Quillette Podcast 8 – Trans software developer Corinna Cohn explains why she disagrees with many trans orthodoxies

Canadian editor Jonathan Kay talks to Corinna Cohn, a trans woman and Indianapolis-based software developer who disagrees with Twitter’s policy of banning users who “deadname” trans people and, more generally, doesn’t believe she is obliged to support the causes associated with the Social Justice movement just because Social Justice Warriors support trans rights. Corinna tweets at @corinna_cohn.


  1. Num num says

    Corinna gives important witness to the sudden onset of a new radicalism that invaded the trans community around 2011, and that it was enforced by way of threat of banishment. We’ve witnessed the same far-left cultism sweep across online-connected communities society-wide at that same time, atheist communities, humanist, campuses, etc.

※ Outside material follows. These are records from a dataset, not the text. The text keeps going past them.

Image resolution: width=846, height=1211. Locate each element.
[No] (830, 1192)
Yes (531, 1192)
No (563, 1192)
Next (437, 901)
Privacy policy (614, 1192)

    What her account reveals is that classical liberalism and biology were not always seen, and thus not necessarily seen, as ‘transphobic’. Believing, for example, that no man gives birth is not being transphobic, it’s being nonsense-phobic. Respecting the rights of trans folks does not entail opposing free speech or compelling forced speech. The idea that it does is the face of the memetic entity that’s invaded said communities.

    The trans community should have natural affinity with classical liberal values and libertarianism, which codify individual liberty and self-determination as core principles. Efforts to impose hetro-normative standards on society are inherently collectivist, just as is trying to compel belief in and speech regarding new trans orthodoxies.

  2. Brian Kemp says

    A couple of thoughts about IRC:

    IRC was, at one point, one giant network. That is no longer the case. In 1991, yes IRC was one big network (EFNet) – but for those of us hanging out on IRC in the late 90’s (like me), the concept of “one network” is weird. There were gobs of networks by the time I found downloaded an IRC client in 1996.

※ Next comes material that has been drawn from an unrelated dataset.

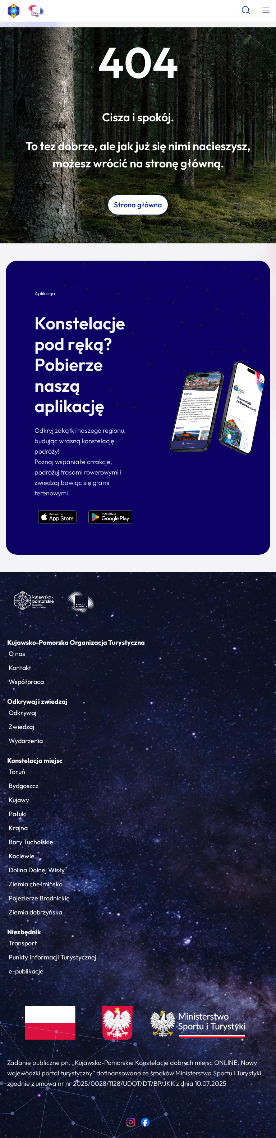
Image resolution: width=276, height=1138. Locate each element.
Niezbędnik (24, 932)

    As far as channels go – anyone could create a channel, so the concept that trans people would be “confined” to #crossdress is utterly silly. Channels were generally per-topic – think of it more like Reddit – you can create your own, but everyone knew if you wanted to talk about X, you’d head to the channel where that was on-topic. The more popular channels would be where the action is, so being kicked / banned from the channel would cause you to miss out on the discussion within.

    IRC is still around. It will probably never die.